Tasks to complete:
**A)** Summarize the GWR tutorial passage in two sentences.
**B)** Decide whether each statement agrees with the GWR tutorial passage: (i) the Kring size is set to 5; (ii) the GWR model can be calculated with either CARTO Workflows or a data warehouse console; (iii) the kernel function is gaussian. For each statement, answer yes or no and quote the words of the passage that decide it.
**C)** Copy the portion of the GWR tutorial passage that begins with the words containing "Next we will" and ends with "our previous map.".

Reading passage:
__________________________________________________
From here, you can save this as a table and explore it on a map - or move on to the final stage of this tutorial.


Estimating the influence of variables on the score

Next we will apply a Geospatially Weighted Regression (GWR) model using the GWR_GRID function to our Airbnb H3 aggregated data. We’ve already seen where different variables rate higher on our previous map.

This model will allow us to extract insights of what the overall impression of Airbnb users depends on, by relating the overall rating score with different variables (specifically we will use: value, cleanliness and location)

We will also visualize where the location score variable significantly influences the ‘Overall rating’ result.

We will now proceed to calculate the GWR model leveraging CARTO Analytics Toolbox for BigQuery. You can do so using CARTO Workflows or your data warehouse console.

  1. In your workflow, connect a GWR component to the Edit schema component from earlier. The parameters used in GWR model will be as follows:

  • Index column: h3

  • Feature Variables:

    • review_scores_value_avg,

    • review_scores_cleanliness_avg

    • review_scores_location_avg

  • Target variable:

    • review_scores_rating_avg

  • Kring Size: 3

  • Kernel function: gaussian

  • Fit intercept: True

  1. Finally, let's add another join to rejoin Edit Schema to the results of the GWR analysis so we have all of the contextual information in one table ready to start building our map.

Run!

Prefer to use SQL?

You can replicate this in your data warehouse SQL console with the following code:

CALL `carto-un.carto`.GWR_GRID(
          'yourproject.yourdataset.yourtable',
          ['review_scores_location_avg','review_scores_cleanliness_avg', 'review_scores_value_avg'],
          'review_scores_rating_avg',
          'h3',
          'h3',
          3,
          'gaussian',
          true,
          'yourproject.yourdataset.yourtable')
__________________________________________________
Records of locating words and elements:

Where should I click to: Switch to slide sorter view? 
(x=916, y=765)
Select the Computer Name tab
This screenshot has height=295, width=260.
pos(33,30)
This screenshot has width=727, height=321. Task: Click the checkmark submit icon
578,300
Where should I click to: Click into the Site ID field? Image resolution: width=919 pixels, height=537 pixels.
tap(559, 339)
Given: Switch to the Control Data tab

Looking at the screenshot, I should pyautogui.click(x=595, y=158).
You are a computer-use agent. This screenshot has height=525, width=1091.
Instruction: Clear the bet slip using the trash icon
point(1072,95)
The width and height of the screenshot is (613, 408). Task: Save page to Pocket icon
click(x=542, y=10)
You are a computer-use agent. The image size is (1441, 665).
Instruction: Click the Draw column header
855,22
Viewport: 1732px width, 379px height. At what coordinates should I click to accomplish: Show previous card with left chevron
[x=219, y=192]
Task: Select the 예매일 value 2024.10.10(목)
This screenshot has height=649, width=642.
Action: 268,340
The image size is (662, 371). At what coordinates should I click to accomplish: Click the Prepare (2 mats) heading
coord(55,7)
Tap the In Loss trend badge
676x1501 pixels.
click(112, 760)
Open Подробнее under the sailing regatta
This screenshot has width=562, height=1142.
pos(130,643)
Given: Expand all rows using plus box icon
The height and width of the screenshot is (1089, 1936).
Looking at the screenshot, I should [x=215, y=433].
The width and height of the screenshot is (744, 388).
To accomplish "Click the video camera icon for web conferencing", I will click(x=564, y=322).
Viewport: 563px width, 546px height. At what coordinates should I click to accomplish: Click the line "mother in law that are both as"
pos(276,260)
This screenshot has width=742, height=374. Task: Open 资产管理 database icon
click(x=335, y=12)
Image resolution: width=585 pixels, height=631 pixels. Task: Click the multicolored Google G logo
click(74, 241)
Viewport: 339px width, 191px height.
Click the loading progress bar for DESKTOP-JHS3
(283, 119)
__________________________________________________
The results:
**A)** The GWR tutorial passage describes applying a Geospatially Weighted Regression model with the GWR_GRID function to Airbnb H3 aggregated data, which relates the overall rating score to value, cleanliness and location. It lists the parameters for a GWR component in CARTO Workflows, including a Kring size of 3 and a gaussian kernel, and it gives SQL code for running the same analysis in a data warehouse console.

**B)**
(i) No: "Kring Size: 3"
(ii) Yes: "You can do so using CARTO Workflows or your data warehouse console."
(iii) Yes: "Kernel function: gaussian"

**C)**
Next we will apply a Geospatially Weighted Regression (GWR) model using the GWR_GRID function to our Airbnb H3 aggregated data. We’ve already seen where different variables rate higher on our previous map.